Remember that recent ESPN Mobile campaign where one user seemed to question his friend's fanhood?

Well, a good friend and fellow Ohioan seemed to do that to me on the phone the other night, and a healthy debate ensued. I told him this was going on the blog, but I'll be polite and not drop his name.

Sure I'm one of the more sensitive dudes I know, and some friends are thick enough to think that's a bad quality. But one thing I don't do is get emotional over my squads. Consider this lineup before you wonder if I've endured some heartache:

+ Cleveland Indians (1997 debacle against the Marlins)
+ Cleveland Browns ("The Pass" and "The Fumble")
+ Cleveland Cavaliers (Some guy named Jordan)
+ Cincinnati Bearcats (Kenyon Martin breaks his leg in 2000)
+ Ohio State Buckeyes (losers of the last two national championship games)

So yeah, those are my teams. And my boy seems to think that not taking bat to chair, matches to couch or forehead to brick wall means I'm not down.

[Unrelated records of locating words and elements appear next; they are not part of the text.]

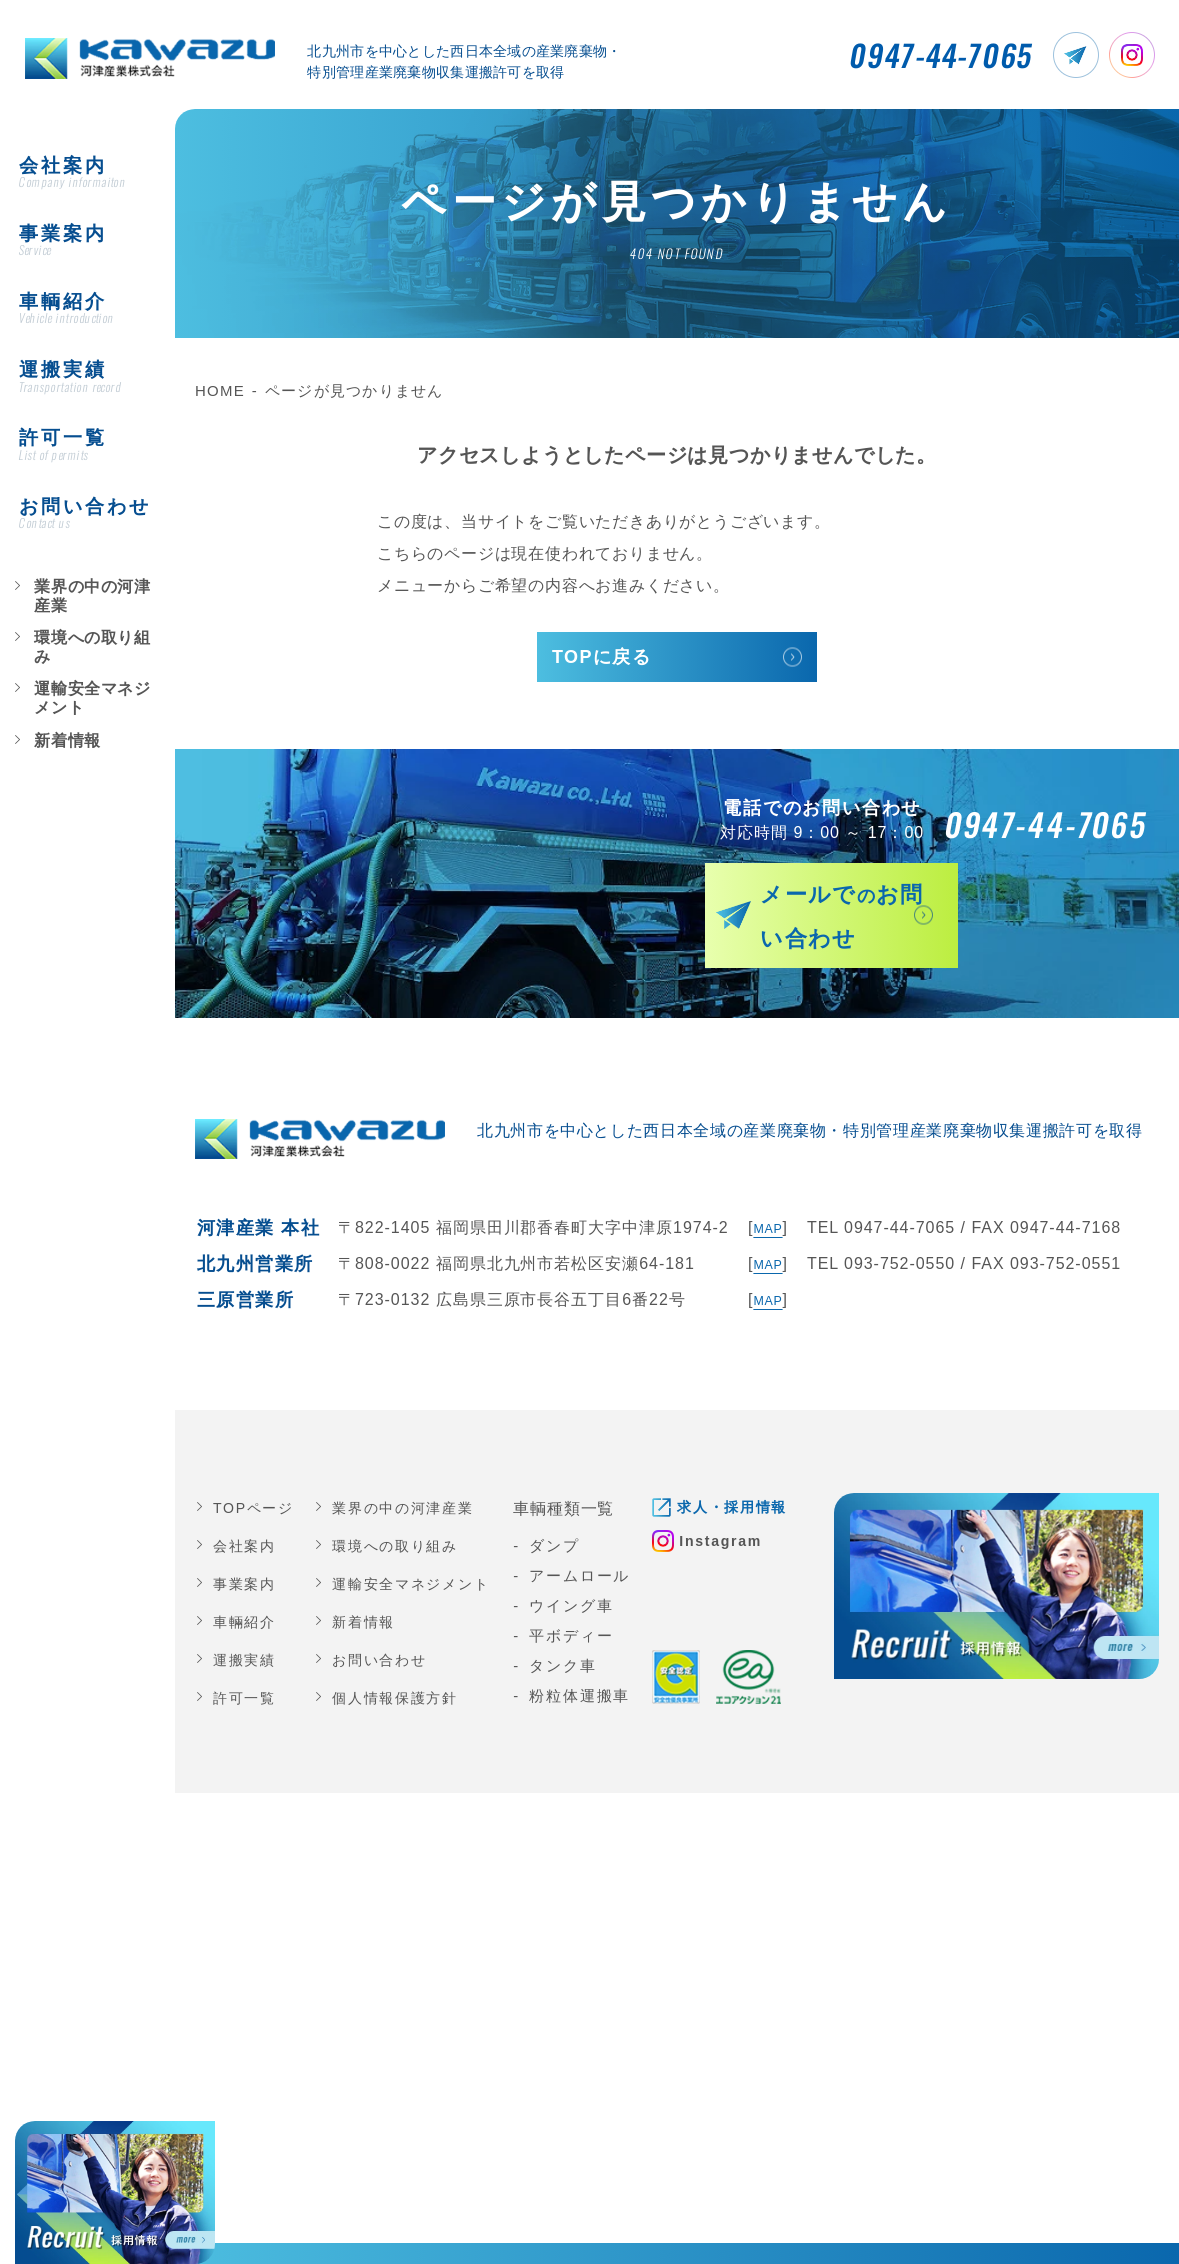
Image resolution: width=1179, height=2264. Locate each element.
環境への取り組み (77, 541)
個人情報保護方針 (404, 1662)
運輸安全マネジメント (89, 574)
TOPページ (256, 1472)
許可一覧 (246, 1662)
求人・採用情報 (756, 1472)
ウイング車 (588, 1570)
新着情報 (53, 607)
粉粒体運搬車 (596, 1660)
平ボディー (588, 1600)
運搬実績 (246, 1624)
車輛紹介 (246, 1586)
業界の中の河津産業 (83, 508)
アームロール (596, 1540)
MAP (764, 1192)
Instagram (744, 1509)
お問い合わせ (387, 1624)
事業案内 (246, 1548)
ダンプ (571, 1510)
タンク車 (579, 1630)
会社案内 (246, 1510)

I told him I could probably recall all the starting quarterbacks and running backs at Ohio State the last 20 or 25 years. His reply was sensible, that just being knowledgeable, a student of the sport and team, isn't enough to make me a die-hard fan.

As a former sportswriter, I've covered many games, coaches, teams and players, but only was lucky enough to interview John Cooper for a season preview once in the 1990s. Ohio State football would be a dream job for a beat writer.

But my friend continued by saying that growing up in smaller, rural towns in central Ohio as he and some others in our circle did offered only OSU football as their childhood athletics outlet. Having grown up in the gigantic metropolis known as Cleveland, I had those other teams to distract me from OSU football. So he and the others are hard-core and I am not, by his logic.

"You had a lot of other options when you were growing up that they might have watered down your interest in each. Did watching any of those Cleveland teams lose make you cry?"

No, they didn't, because it's dumb to get emotional over games, especially since they're played by people I've never met. "Watching Ohio State lose has made me cry three times," he said.

Don't get me wrong; I took the sports I played pretty seriously in high school and there is sports in my family's history. But I think being even-keeled as you support the local team is OK if you still want to call yourself die-hard.

That's why I can be proud that my Indians took the best team in baseball to seven games in the ALCS last fall before bowing to the eventual World Series-winning Boston Red Sox. I'm not the typical hater to call talk radio, for example, and blast my squad because "they suck." You know what? The Tribe was supposed to merely contend for a postseason spot, not beat the best team in the sport.

And that's why I can be proud to have watched my Cavaliers hang within one point of the Celtics, with two minutes left in Game 7 of their series two weeks ago, on Boston's home floor, before losing.

And that's why I can handle OSU's having lost the national championship game because after that embarrassing loss to Florida the year before, everyone had their sights set on 2008, not 2007. So this is the year for Buckeye football, and it begins in less than 100 days. Expect me to be there when OSU plays at USC in September.

And expect me to watch every game with Steve and Bruce and the gang up here at our favorite bar.

Just don't expect me to get emotional if they don't win the national championship. I see my friend's point; I really do. But to me, it's just games, fellas. I don't really cry about much else, so why would I cry about college football?